Durkheim’s first major work was The Division of Labor in Society, in which he
argued that the collective conscience of societies with mechanical solidarity had been
replaced by a new organic solidarity based on mutual interdependence in a society
organized by a division of labor. He investigated the difference between mechanical
and organic solidarity through an analysis of their different legal systems. He argued
that mechanical solidarity is associated with repressive laws while organic solidarity
is associated with legal systems based on restitution.
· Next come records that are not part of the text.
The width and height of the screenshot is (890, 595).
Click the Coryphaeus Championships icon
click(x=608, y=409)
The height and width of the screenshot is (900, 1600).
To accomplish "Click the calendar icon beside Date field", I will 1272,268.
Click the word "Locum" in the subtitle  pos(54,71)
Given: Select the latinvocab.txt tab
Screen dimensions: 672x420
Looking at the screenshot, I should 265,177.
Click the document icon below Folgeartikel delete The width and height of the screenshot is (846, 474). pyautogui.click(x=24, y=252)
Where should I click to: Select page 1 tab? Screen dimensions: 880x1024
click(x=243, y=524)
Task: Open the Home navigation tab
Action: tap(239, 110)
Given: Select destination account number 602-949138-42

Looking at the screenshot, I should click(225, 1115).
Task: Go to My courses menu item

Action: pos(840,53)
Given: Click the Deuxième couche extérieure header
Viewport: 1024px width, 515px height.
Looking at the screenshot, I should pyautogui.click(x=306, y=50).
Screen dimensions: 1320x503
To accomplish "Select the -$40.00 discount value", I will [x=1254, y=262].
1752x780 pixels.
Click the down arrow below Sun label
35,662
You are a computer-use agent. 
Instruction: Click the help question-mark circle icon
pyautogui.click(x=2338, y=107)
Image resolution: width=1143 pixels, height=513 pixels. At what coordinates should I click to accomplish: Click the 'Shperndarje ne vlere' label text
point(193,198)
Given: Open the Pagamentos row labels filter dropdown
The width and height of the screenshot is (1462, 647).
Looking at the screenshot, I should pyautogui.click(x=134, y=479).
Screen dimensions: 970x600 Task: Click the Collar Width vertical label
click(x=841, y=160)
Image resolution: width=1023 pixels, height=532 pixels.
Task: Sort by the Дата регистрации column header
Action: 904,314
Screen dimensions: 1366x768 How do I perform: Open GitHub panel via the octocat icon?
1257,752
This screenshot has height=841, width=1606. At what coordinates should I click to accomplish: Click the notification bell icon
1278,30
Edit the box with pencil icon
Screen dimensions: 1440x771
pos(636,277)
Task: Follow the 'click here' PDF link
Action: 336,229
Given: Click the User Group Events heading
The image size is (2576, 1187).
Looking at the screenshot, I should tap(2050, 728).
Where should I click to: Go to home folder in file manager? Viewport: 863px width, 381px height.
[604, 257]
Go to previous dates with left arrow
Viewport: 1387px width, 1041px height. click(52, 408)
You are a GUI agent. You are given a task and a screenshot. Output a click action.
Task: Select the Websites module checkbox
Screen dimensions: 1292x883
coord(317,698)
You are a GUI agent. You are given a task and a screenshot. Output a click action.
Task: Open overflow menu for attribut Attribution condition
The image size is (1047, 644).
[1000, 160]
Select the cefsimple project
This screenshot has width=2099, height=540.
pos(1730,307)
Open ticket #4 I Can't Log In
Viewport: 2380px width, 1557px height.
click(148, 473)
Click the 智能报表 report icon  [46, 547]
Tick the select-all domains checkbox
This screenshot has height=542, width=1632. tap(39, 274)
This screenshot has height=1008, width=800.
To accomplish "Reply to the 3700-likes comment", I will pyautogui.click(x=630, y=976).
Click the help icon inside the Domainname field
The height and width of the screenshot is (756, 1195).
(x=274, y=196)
Durkheim’s next book, a study of suicide, is a good illustration of the significance
of nonmaterial social facts in his work. In his basic causal model, changes in nonmaterial social facts ultimately cause differences in suicide rates. Durkheim differentiated
among four types of suicide—egoistic, altruistic, anomic, and fatalistic—and showed
how each is affected by different changes in social currents. The study of suicide was
taken by Durkheim and his supporters as evidence that sociology has a legitimate place
in the social sciences. After all, it was argued, if sociology could explain so individualistic
an act as suicide, it certainly could be used to explain other, less individual aspects of
social life.
In his last major work, The Elementary Forms of Religious Life, Durkheim
focused on another aspect of culture: religion. In his analysis of primitive religion,
Durkheim sought to show the roots of religion in the social structure of society. It is
society that defines certain things as sacred and others as profane. Durkheim demonstrated the social sources of religion in his analysis of primitive totemism and its roots
in the social structure of the clan. Durkheim concluded that religion and society are
one and the same, two manifestations of the same general process. He also presented
a sociology of knowledge in this work. He claimed that concepts and even our most
fundamental mental categories are collective representations that society produces, at
least initially, through religious rituals.
Although Durkheim was against any radical change, his central concern with
morality led him to propose two reforms in society that he hoped would lead to a
stronger collective morality. For children, he successfully implemented a new program
for moral education in France that focused on teaching children discipline, attachment
to society, and autonomy. For adults, he proposed occupational associations to restore
collective morality and to cope with some of the curable pathologies of the modern
division of labor.
The chapter concludes with some criticisms of Durkheim’s theories. There are
serious problems with his basic idea of the social fact, with his assumptions about
human nature, and with his sociology of morality.